> _WHAT YOU WILL DO_: Transcribe, word for word and without additions, each line below from the one containing "Given: Click the 'C) will oppose' label text" through the one containing "This screenshot has width=443, height=330.", both ends included.
[RECORDS PROVIDED Boundary: Start]
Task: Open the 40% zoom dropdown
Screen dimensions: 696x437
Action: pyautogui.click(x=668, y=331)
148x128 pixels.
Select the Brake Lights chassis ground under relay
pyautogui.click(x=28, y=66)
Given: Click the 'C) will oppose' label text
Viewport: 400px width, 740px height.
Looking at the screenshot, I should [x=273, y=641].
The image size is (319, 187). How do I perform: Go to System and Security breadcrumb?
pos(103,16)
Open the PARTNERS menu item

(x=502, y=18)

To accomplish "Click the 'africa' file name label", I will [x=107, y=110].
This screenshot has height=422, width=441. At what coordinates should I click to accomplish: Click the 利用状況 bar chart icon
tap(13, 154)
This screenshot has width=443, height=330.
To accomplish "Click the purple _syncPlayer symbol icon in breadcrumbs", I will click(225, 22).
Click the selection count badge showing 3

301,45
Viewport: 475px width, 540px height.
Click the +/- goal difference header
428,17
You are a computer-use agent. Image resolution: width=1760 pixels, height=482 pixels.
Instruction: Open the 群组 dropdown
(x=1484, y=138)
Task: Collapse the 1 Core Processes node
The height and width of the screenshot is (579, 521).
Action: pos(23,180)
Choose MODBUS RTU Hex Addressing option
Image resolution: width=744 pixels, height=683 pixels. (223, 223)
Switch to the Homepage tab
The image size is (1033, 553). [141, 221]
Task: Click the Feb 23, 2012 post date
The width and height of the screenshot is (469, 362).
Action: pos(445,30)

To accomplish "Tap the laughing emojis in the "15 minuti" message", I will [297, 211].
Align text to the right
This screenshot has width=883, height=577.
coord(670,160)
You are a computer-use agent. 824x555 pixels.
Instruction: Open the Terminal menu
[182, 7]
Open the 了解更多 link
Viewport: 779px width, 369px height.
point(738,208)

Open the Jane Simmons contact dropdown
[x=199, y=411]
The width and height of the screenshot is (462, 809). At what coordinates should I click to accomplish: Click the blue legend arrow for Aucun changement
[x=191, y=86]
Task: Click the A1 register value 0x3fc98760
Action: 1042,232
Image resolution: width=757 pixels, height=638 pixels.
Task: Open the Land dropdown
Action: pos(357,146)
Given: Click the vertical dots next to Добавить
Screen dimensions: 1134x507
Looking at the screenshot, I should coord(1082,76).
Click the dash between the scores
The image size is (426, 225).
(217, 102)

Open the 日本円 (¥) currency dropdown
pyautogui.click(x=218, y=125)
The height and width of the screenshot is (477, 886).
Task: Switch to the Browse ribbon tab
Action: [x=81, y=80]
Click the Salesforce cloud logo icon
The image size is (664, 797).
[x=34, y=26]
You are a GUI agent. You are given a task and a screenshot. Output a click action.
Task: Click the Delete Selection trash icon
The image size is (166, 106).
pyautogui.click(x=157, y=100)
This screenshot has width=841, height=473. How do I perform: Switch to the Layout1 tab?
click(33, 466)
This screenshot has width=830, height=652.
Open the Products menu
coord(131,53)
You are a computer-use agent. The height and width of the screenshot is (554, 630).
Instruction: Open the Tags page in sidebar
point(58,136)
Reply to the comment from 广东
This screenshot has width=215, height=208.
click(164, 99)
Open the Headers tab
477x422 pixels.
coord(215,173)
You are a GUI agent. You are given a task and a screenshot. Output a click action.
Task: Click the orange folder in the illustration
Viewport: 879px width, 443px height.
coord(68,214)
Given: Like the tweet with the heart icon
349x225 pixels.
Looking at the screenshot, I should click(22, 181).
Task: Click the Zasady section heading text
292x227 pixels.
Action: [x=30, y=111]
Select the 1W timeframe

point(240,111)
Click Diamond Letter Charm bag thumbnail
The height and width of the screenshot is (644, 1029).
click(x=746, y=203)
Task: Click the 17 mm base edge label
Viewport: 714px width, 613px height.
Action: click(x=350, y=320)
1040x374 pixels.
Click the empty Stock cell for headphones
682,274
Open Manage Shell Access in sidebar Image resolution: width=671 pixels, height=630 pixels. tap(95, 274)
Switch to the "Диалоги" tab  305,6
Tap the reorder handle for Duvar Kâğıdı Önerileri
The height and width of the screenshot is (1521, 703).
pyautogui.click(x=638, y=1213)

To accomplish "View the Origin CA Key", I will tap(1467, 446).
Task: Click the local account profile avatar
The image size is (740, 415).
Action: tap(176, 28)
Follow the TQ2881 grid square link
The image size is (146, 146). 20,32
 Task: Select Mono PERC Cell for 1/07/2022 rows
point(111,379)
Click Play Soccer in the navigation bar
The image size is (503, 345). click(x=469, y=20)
[RECORDS PROVIDED Boundary: End]
> _WRITTEN SOLUTION_:
Given: Click the 'C) will oppose' label text
Viewport: 400px width, 740px height.
Looking at the screenshot, I should [x=273, y=641].
The image size is (319, 187). How do I perform: Go to System and Security breadcrumb?
pos(103,16)
Open the PARTNERS menu item

(x=502, y=18)

To accomplish "Click the 'africa' file name label", I will [x=107, y=110].
This screenshot has height=422, width=441. At what coordinates should I click to accomplish: Click the 利用状況 bar chart icon
tap(13, 154)
This screenshot has width=443, height=330.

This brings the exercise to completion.